Griffin Lake brings home state championship


Photo courtesy of East Penn School District.

Victoria Bruckler, Columnist

For the first time in East Penn sports history, Emmaus High School has its first ever state champion in rifle.

This March, Emmaus sophomore Griffin Lake brought home the individual gold medal at states, making him the first Hornet to do so in the co-ed program, according to Athletic Director Rebecca George. Overall, Emmaus’ team came in fourth at the state championship. 

Unlike other high school sports where teen athletes can feed off the thrill of crowds and cheers, rifle teams are different. There isn’t any tackling, scoring runs, and adrenaline-filled rushes. The sport requires a tranquil atmosphere for the shooters so they can focus on hitting their targets.

For rifle competition, the best way to earn points is to shoot for the middle target instead of hitting different rings. The middle of the targets are worth 10 points, and the targets are each worth 100 points. Depending on matches, the amount of targets to hit varies; high school is usually one target, and at high school state competitions, they usually have four targets. 
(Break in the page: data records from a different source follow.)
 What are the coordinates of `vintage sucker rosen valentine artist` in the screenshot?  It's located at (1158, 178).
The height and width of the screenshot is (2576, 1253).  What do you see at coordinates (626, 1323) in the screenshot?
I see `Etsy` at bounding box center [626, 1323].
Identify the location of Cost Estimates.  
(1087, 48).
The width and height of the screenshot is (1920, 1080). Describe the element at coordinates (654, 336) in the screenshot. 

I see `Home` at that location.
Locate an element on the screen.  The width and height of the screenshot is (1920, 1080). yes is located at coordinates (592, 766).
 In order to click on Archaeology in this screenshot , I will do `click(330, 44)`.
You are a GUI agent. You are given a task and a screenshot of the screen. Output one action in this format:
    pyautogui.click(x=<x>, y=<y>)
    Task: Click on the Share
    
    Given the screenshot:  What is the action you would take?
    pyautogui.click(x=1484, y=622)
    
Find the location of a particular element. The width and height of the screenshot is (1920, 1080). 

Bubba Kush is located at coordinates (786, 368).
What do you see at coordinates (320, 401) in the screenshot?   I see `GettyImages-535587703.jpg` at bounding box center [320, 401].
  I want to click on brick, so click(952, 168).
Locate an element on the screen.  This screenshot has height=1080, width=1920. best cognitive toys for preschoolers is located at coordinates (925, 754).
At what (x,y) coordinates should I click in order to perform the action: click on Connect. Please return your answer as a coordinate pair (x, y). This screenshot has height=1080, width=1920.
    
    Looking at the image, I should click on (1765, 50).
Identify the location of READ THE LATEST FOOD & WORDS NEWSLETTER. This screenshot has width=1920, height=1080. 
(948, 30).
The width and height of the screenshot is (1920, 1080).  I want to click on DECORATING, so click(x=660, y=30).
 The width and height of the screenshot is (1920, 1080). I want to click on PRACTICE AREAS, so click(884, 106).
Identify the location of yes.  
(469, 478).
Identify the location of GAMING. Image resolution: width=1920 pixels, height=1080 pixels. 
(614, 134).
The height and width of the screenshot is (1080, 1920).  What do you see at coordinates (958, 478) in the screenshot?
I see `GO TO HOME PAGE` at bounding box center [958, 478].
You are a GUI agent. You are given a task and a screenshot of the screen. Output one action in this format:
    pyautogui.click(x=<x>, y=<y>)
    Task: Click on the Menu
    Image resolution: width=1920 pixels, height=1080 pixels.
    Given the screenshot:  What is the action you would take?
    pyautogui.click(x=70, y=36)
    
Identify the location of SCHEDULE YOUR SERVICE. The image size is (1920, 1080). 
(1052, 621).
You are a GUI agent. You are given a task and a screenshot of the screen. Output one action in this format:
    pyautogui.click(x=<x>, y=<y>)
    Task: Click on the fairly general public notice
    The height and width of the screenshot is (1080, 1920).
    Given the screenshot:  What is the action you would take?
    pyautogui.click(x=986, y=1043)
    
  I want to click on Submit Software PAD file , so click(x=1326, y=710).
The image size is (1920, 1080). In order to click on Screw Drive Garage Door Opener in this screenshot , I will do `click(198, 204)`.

But to the shooter, the state championship apparently wasn’t a huge deal.

 “I don’t care; this is not really that big of a match compared to the ones that I do,” said Lake, who has been shooting for four and a half years.

Instead, he focuses more on the matches he participates in with his gun club outside of school. There are more opportunities for him to compete outside of high school competitions.

“I go to national matches, and [I’ve gone to] the Junior Olympics a couple of times,” Lake said.

He describes the high school team as more of a side commitment, because the high school squad isn’t set up to lead him to go to college for a rifle scholarship.

“My main team is set [up] to go to college,” Lake said. “We’ve had, the past 3 or 4 years, someone [go] to college to shoot,” Lake said.

At his club team, Ontelaunee Rod and Gun Club, athletes use a .22-caliber rifle to shoot at targets in three different positions: prone, kneeling, and standing. In high school competition, athletes use one position, standing. 

While rifle is not a common sport across the nation, several schools in the area compete, including Southern Lehigh, Freedom, Liberty, Stroudsburg, North Pocono, East Stroudsburg North and South, and Berwick. More than a dozen colleges offer competitive rifle teams as a scholarship sport, while even more provide rifle clubs. 

While gun ownership in the United States has long been a political issue, organizations like the Civilian Marksmanship Program emphasize that with 100,000 U.S. teens competing, the marksmanship activities have “an outstanding safety record.”

“Rifle marksmanship activities are indeed among the safest of all youth sports. Target shooting is a sport of control and discipline where everyone involved, including participants, instructors, coaches and range officers, is expected to know and apply the sport’s safety rules at all times,” according to the CMP.  Some rifle teams — including five in Pennsylvania last year — receive funding from the National Rifle Association to defray costs of equipment.